** Given records **
╭──

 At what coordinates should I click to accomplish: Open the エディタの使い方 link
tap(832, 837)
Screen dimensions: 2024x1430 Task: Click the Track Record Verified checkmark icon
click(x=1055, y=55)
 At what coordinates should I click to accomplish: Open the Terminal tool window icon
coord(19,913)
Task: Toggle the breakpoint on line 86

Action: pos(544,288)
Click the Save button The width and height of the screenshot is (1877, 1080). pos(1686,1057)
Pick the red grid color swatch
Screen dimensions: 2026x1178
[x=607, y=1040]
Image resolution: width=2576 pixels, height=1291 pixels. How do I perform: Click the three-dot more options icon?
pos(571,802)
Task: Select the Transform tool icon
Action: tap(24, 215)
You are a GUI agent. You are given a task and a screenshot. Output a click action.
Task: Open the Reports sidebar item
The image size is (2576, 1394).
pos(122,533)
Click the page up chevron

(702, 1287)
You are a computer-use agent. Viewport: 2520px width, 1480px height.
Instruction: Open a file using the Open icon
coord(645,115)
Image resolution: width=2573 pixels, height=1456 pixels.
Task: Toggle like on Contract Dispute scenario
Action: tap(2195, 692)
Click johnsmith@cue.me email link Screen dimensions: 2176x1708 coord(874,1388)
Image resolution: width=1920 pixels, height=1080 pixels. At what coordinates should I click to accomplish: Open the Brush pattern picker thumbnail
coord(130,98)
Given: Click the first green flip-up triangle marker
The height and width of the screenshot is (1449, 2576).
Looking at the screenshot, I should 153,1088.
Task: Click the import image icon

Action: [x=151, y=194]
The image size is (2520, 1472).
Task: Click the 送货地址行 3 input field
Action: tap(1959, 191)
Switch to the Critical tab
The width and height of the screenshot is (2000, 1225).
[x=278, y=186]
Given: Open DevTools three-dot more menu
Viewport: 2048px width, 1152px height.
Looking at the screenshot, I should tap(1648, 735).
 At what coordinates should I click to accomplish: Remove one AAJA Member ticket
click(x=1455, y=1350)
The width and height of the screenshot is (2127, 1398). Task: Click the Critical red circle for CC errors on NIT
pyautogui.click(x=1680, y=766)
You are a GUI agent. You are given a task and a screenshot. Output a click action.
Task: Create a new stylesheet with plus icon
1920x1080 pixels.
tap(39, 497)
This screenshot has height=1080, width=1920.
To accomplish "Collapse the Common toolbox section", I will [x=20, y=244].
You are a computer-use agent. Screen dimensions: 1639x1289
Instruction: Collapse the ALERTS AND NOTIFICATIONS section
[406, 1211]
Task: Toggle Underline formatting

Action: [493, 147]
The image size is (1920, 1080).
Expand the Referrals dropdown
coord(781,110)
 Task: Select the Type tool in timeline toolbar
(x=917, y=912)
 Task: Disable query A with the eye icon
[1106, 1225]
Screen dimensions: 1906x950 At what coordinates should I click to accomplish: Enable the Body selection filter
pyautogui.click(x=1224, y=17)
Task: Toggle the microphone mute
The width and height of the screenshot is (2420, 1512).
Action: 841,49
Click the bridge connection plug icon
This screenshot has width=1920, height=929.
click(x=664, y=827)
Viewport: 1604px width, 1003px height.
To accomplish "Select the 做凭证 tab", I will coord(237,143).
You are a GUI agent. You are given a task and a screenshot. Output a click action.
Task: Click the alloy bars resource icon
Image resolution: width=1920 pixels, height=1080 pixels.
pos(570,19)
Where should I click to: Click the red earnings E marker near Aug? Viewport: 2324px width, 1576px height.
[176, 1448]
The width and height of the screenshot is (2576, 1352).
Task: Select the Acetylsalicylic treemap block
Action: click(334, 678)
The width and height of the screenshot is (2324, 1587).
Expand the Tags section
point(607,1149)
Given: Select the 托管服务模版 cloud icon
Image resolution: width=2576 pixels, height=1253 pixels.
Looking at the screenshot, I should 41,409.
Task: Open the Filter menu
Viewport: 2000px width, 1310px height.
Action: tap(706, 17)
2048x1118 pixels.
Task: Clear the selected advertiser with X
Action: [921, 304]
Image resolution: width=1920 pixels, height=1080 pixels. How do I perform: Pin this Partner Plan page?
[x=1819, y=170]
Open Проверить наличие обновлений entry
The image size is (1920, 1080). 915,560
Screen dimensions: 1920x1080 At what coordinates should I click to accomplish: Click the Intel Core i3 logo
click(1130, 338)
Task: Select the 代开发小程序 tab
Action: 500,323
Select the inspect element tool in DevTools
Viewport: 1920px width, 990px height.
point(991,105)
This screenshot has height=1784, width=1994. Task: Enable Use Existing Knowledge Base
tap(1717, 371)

╰──

** Task details **
The answer must be one number, the count of lines above that hold the word "menu".

** Answer to this exercise **
2